In civilized societies, justice is dispensed by judges and the courts.

No one else. Not by governments or oppositions. Not by parties or ministers. Not by protesters or viewers. Not by relatives and friends.

Even when it’s political figures being judged, it’s the judiciary that ultimately passes sentence. Parliament simply conducts the preliminary inquiry.

Which is how it should be. Justice is part of a social contract that allows the members of a community to coexist and settle their disputes.

Because, if people take the law into their own hands to right a real or supposed wrong, they not only lose their own moral superiority, they put social harmony and cohesion at risk. The Wild West isn’t a model anyone should aspire to.

These are self-evident facts that we, unfortunately, need reminding of.

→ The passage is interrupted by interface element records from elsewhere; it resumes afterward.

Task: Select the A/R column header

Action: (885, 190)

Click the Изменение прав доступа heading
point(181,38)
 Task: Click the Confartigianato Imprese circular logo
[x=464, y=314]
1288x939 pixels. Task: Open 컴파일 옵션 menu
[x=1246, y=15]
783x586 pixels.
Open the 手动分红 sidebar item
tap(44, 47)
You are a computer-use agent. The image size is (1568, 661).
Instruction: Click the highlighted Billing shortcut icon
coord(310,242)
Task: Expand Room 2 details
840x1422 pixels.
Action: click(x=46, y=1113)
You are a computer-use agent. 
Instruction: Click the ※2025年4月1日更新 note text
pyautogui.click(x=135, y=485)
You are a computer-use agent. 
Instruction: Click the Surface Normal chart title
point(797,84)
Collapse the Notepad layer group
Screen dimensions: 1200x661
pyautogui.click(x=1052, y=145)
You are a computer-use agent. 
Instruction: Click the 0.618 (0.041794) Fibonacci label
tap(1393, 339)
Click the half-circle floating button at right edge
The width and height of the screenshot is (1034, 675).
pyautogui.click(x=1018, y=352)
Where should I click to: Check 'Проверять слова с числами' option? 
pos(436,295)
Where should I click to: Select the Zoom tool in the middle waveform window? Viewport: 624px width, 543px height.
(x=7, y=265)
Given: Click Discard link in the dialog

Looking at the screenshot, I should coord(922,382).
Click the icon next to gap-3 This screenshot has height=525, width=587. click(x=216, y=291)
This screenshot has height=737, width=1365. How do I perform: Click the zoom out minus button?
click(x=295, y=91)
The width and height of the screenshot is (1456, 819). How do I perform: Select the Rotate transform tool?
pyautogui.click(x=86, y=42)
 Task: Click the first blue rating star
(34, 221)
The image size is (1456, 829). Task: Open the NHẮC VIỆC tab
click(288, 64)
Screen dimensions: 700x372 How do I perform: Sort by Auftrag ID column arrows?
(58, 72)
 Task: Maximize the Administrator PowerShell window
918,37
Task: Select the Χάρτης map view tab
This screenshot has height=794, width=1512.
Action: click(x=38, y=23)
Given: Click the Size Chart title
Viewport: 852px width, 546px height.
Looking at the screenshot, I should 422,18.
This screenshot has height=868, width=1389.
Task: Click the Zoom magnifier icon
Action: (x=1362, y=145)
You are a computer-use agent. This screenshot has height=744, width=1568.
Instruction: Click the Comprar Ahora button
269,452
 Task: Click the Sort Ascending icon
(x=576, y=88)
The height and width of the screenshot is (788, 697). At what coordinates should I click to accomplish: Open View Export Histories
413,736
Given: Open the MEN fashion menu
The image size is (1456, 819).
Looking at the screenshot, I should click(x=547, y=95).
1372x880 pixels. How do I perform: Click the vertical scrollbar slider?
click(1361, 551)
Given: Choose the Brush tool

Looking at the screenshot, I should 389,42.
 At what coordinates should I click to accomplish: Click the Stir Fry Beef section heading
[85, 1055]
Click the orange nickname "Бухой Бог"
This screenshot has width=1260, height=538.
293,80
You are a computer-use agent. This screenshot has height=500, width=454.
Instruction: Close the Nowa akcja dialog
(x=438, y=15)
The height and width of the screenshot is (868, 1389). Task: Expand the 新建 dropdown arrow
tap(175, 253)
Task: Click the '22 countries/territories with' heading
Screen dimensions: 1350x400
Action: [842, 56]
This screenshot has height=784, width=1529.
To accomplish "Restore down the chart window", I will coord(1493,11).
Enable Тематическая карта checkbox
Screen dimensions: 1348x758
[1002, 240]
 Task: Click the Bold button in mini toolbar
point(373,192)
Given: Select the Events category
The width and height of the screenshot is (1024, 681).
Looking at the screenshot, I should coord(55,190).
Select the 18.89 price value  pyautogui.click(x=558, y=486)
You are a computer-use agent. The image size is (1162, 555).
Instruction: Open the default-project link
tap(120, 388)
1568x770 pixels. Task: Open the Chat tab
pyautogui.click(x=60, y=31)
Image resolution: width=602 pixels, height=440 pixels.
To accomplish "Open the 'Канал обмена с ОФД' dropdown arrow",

And which are back in the news due to the Tempe case, but also to recent instances of vigilante justice committed against the perpetrators of violent crimes that have (rightly) angered us.

Obviously, justice cannot always satisfy everyone involved. Not even the majority opinion. No one says it has to conduct opinion polls to gain insights into “public sentiment”, whatever that may be. Which is why its judgments are always accepted, as a matter of principle, whether everyone likes them or not.

After all, a judicial decision does not necessarily meet with the approval of the accusers and defendants, interested parties and public opinion.

That’s why justice is administered at different levels and by different courts: to reduce the margin for error that is always going to exist. Because we are, after all, only human.

In the Tempe case, the judicial investigation has been exhaustive. Questions, interviews, research, expert opinions, witnesses and a good many (over forty) prosecutions.

Has it taken too long? Probably. Although with a case-file tens of thousands of pages long and the technical difficulties involved, the case could hardly have been concluded sooner.

But now we have reached a point of no return; time has run out.

Justice must be delivered on Tempe before justice itself suffers as a result. We’re not, of course, demanding that the court come down either one way or the other—only the deranged would ask for such a thing…

But that it protects that social coherence that is guaranteed by justice.

There is no doubt, of course, that Tempe have been swept up into the current political antagonisms, which makes the sober administration of justice more difficult.

But there is no other way. And nor can there ever be.